» Work task
Write all of the entries out again exactly.
===== Records for the exercise
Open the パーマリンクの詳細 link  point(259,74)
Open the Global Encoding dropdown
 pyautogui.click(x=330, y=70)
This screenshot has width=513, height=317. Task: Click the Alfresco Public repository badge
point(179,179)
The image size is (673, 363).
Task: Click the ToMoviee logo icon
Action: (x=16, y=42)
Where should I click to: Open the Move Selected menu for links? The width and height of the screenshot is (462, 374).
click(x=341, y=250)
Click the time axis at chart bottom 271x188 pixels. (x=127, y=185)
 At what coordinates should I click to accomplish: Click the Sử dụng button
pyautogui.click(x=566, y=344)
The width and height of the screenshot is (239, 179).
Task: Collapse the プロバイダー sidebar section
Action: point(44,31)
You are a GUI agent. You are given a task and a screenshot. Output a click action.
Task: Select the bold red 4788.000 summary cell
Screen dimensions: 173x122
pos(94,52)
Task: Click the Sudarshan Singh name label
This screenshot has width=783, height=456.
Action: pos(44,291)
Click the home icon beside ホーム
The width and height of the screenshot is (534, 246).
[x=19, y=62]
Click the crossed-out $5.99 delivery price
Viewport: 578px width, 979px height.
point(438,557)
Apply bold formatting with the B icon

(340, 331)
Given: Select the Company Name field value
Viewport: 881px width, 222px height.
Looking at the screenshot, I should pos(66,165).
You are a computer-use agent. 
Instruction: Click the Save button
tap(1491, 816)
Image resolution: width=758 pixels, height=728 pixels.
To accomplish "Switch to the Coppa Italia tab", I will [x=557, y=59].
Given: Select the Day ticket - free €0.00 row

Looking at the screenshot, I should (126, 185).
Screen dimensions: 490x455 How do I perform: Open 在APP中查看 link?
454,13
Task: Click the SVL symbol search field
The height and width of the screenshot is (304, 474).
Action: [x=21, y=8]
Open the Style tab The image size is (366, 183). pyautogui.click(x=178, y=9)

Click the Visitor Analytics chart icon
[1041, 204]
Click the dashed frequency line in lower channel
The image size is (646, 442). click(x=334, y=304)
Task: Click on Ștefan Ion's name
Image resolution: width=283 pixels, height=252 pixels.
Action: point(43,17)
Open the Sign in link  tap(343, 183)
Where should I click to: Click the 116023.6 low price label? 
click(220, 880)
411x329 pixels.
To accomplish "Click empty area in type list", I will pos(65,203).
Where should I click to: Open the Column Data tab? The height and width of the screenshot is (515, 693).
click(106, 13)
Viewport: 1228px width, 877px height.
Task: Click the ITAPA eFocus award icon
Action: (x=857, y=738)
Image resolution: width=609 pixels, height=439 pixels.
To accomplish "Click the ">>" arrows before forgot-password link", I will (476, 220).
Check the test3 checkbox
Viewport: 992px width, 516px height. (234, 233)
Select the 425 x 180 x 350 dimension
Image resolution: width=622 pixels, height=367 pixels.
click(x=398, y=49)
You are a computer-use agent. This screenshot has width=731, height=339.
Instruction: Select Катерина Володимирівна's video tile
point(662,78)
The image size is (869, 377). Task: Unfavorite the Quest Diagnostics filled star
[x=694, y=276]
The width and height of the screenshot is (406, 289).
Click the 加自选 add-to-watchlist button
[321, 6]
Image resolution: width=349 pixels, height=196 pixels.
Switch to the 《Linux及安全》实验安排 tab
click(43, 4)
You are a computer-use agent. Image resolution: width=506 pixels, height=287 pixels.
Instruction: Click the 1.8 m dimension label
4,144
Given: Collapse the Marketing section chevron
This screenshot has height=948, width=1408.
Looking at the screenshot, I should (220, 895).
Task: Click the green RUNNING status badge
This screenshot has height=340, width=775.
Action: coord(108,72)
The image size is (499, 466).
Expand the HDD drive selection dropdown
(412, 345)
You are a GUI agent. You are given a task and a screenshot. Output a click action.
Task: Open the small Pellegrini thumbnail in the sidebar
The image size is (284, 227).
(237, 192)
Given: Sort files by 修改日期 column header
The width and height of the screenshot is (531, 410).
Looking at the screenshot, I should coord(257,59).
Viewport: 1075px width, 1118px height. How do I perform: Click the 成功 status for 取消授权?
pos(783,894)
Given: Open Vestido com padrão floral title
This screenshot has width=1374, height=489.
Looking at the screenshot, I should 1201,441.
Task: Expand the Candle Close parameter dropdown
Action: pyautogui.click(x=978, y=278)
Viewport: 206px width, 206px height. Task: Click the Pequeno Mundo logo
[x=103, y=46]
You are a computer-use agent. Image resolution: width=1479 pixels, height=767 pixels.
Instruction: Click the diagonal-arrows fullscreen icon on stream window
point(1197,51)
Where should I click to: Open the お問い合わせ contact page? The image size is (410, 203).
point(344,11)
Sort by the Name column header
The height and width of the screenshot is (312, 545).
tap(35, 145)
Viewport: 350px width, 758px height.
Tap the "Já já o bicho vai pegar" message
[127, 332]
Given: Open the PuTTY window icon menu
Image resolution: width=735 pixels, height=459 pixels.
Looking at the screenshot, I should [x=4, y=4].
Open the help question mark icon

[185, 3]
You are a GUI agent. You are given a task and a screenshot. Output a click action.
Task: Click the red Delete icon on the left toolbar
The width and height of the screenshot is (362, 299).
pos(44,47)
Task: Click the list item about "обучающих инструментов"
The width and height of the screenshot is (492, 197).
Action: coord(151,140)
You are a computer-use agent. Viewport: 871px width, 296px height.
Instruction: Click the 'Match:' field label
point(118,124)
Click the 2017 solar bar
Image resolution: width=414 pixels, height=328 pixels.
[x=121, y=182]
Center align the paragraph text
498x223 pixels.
==========
» The completed task
Open the パーマリンクの詳細 link  point(259,74)
Open the Global Encoding dropdown
 pyautogui.click(x=330, y=70)
This screenshot has width=513, height=317. Task: Click the Alfresco Public repository badge
point(179,179)
The image size is (673, 363).
Task: Click the ToMoviee logo icon
Action: (x=16, y=42)
Where should I click to: Open the Move Selected menu for links? The width and height of the screenshot is (462, 374).
click(x=341, y=250)
Click the time axis at chart bottom 271x188 pixels. (x=127, y=185)
 At what coordinates should I click to accomplish: Click the Sử dụng button
pyautogui.click(x=566, y=344)
The width and height of the screenshot is (239, 179).
Task: Collapse the プロバイダー sidebar section
Action: point(44,31)
You are a GUI agent. You are given a task and a screenshot. Output a click action.
Task: Select the bold red 4788.000 summary cell
Screen dimensions: 173x122
pos(94,52)
Task: Click the Sudarshan Singh name label
This screenshot has width=783, height=456.
Action: pos(44,291)
Click the home icon beside ホーム
The width and height of the screenshot is (534, 246).
[x=19, y=62]
Click the crossed-out $5.99 delivery price
Viewport: 578px width, 979px height.
point(438,557)
Apply bold formatting with the B icon

(340, 331)
Given: Select the Company Name field value
Viewport: 881px width, 222px height.
Looking at the screenshot, I should pos(66,165).
You are a computer-use agent. 
Instruction: Click the Save button
tap(1491, 816)
Image resolution: width=758 pixels, height=728 pixels.
To accomplish "Switch to the Coppa Italia tab", I will [x=557, y=59].
Given: Select the Day ticket - free €0.00 row

Looking at the screenshot, I should (126, 185).
Screen dimensions: 490x455 How do I perform: Open 在APP中查看 link?
454,13
Task: Click the SVL symbol search field
The height and width of the screenshot is (304, 474).
Action: [x=21, y=8]
Open the Style tab The image size is (366, 183). pyautogui.click(x=178, y=9)

Click the Visitor Analytics chart icon
[1041, 204]
Click the dashed frequency line in lower channel
The image size is (646, 442). click(x=334, y=304)
Task: Click on Ștefan Ion's name
Image resolution: width=283 pixels, height=252 pixels.
Action: point(43,17)
Open the Sign in link  tap(343, 183)
Where should I click to: Click the 116023.6 low price label? 
click(220, 880)
411x329 pixels.
To accomplish "Click empty area in type list", I will pos(65,203).
Where should I click to: Open the Column Data tab? The height and width of the screenshot is (515, 693).
click(106, 13)
Viewport: 1228px width, 877px height.
Task: Click the ITAPA eFocus award icon
Action: (x=857, y=738)
Image resolution: width=609 pixels, height=439 pixels.
To accomplish "Click the ">>" arrows before forgot-password link", I will (476, 220).
Check the test3 checkbox
Viewport: 992px width, 516px height. (234, 233)
Select the 425 x 180 x 350 dimension
Image resolution: width=622 pixels, height=367 pixels.
click(x=398, y=49)
You are a computer-use agent. This screenshot has width=731, height=339.
Instruction: Select Катерина Володимирівна's video tile
point(662,78)
The image size is (869, 377). Task: Unfavorite the Quest Diagnostics filled star
[x=694, y=276]
The width and height of the screenshot is (406, 289).
Click the 加自选 add-to-watchlist button
[321, 6]
Image resolution: width=349 pixels, height=196 pixels.
Switch to the 《Linux及安全》实验安排 tab
click(43, 4)
You are a computer-use agent. Image resolution: width=506 pixels, height=287 pixels.
Instruction: Click the 1.8 m dimension label
4,144
Given: Collapse the Marketing section chevron
This screenshot has height=948, width=1408.
Looking at the screenshot, I should (220, 895).
Task: Click the green RUNNING status badge
This screenshot has height=340, width=775.
Action: coord(108,72)
The image size is (499, 466).
Expand the HDD drive selection dropdown
(412, 345)
You are a GUI agent. You are given a task and a screenshot. Output a click action.
Task: Open the small Pellegrini thumbnail in the sidebar
The image size is (284, 227).
(237, 192)
Given: Sort files by 修改日期 column header
The width and height of the screenshot is (531, 410).
Looking at the screenshot, I should coord(257,59).
Viewport: 1075px width, 1118px height. How do I perform: Click the 成功 status for 取消授权?
pos(783,894)
Given: Open Vestido com padrão floral title
This screenshot has width=1374, height=489.
Looking at the screenshot, I should 1201,441.
Task: Expand the Candle Close parameter dropdown
Action: pyautogui.click(x=978, y=278)
Viewport: 206px width, 206px height. Task: Click the Pequeno Mundo logo
[x=103, y=46]
You are a computer-use agent. Image resolution: width=1479 pixels, height=767 pixels.
Instruction: Click the diagonal-arrows fullscreen icon on stream window
point(1197,51)
Where should I click to: Open the お問い合わせ contact page? The image size is (410, 203).
point(344,11)
Sort by the Name column header
The height and width of the screenshot is (312, 545).
tap(35, 145)
Viewport: 350px width, 758px height.
Tap the "Já já o bicho vai pegar" message
[127, 332]
Given: Open the PuTTY window icon menu
Image resolution: width=735 pixels, height=459 pixels.
Looking at the screenshot, I should [x=4, y=4].
Open the help question mark icon

[185, 3]
You are a GUI agent. You are given a task and a screenshot. Output a click action.
Task: Click the red Delete icon on the left toolbar
The width and height of the screenshot is (362, 299).
pos(44,47)
Task: Click the list item about "обучающих инструментов"
The width and height of the screenshot is (492, 197).
Action: coord(151,140)
You are a computer-use agent. Viewport: 871px width, 296px height.
Instruction: Click the 'Match:' field label
point(118,124)
Click the 2017 solar bar
Image resolution: width=414 pixels, height=328 pixels.
[x=121, y=182]
Center align the paragraph text
498x223 pixels.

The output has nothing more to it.